NEW ORLEANS — Tyrann Mathieu took aim this week at Saints team officials for how they have handled Alvin Kamara, saying on his podcast that the club did not deal with the veteran back in good faith and that it lacked the courage to cut him. Mathieu said the Saints have not treated Kamara the way they should treat their franchise all-time touchdown leader.
The criticism landed as Kamara, 30, enters his 10th season and tries to steady a résumé that has shifted sharply from peak play to decline.

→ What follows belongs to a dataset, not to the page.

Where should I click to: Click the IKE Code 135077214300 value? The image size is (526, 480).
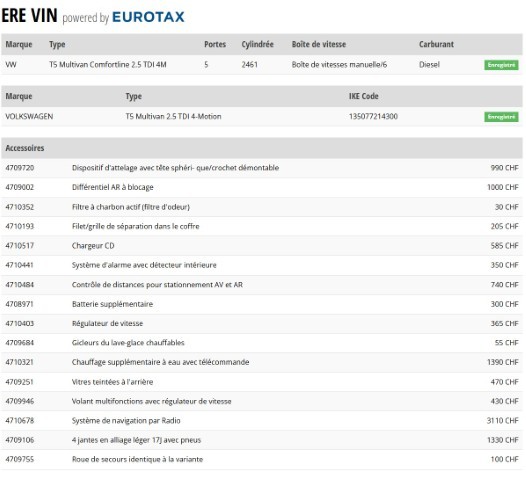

Last season he set career lows with 471 rushing yards, a 3.6-yard average, 33 catches, 186 receiving yards and one touchdown, and he did not finish either of the past two seasons because of injuries.
Those numbers help explain why the Saints have adjusted how they use him. Kamara’s rushing success rate of 32.06% ranked 63rd out of 65 backs with at least 50 carries last season, he needed 18.7 attempts per broken tackle, and his 1.4 yards after contact per rush ranked last among 49 backs. He also managed only one run longer than 20 yards over the last three seasons. On passing downs, the Saints even turned to rookie Devin Neal in key situations last season because Kamara’s pass protection was poor; he allowed six sacks in 48 blocking reps and ranked 59th out of 60 backs in pass protection.

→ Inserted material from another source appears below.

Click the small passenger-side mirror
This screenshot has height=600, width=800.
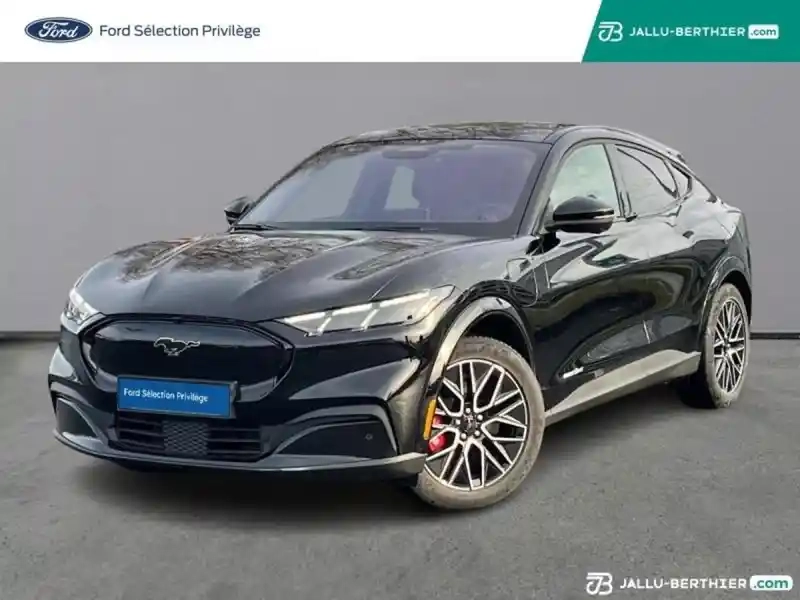point(237,209)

That context is what made Jeff Duncan’s pushback so sharp. He wrote that he could not see how anyone could say the Saints are mistreating Kamara, arguing instead that the team is going out of its way to do right by him. The Saints have long been viewed as one of the league’s more loyal organizations, sometimes to a fault, but that loyalty is being tested against the reality of a back who is no longer producing like the player who once defined so much of their offense.
Kamara remains one of the most accomplished and popular players in Saints history, and the tension now is less about sentiment than valuation. He was among the top 10 highest-paid backs in the league, yet his recent production has not matched that status. Audric Estimé, who joined the Saints in Week 10 last season, produced a 32-yard run on 46 attempts, while Kamara’s body of work now includes just two 50-plus-yard receptions over the last five seasons. The Saints’ head coach is Kellen Moore, with Mickey Loomis serving as general manager, and the decisions around Kamara fit into a broader question about how much of the past the franchise is willing to carry into the future. A separate report on the Saints’ draft silence around Cam Jordan and Kamara suggested roster changes could be coming, underscoring how much is in flux in New Orleans.
For now, the debate is not whether Kamara matters to the Saints. It is whether the franchise can honor what he was while making clear that what he is now must be judged by the field, not the memory.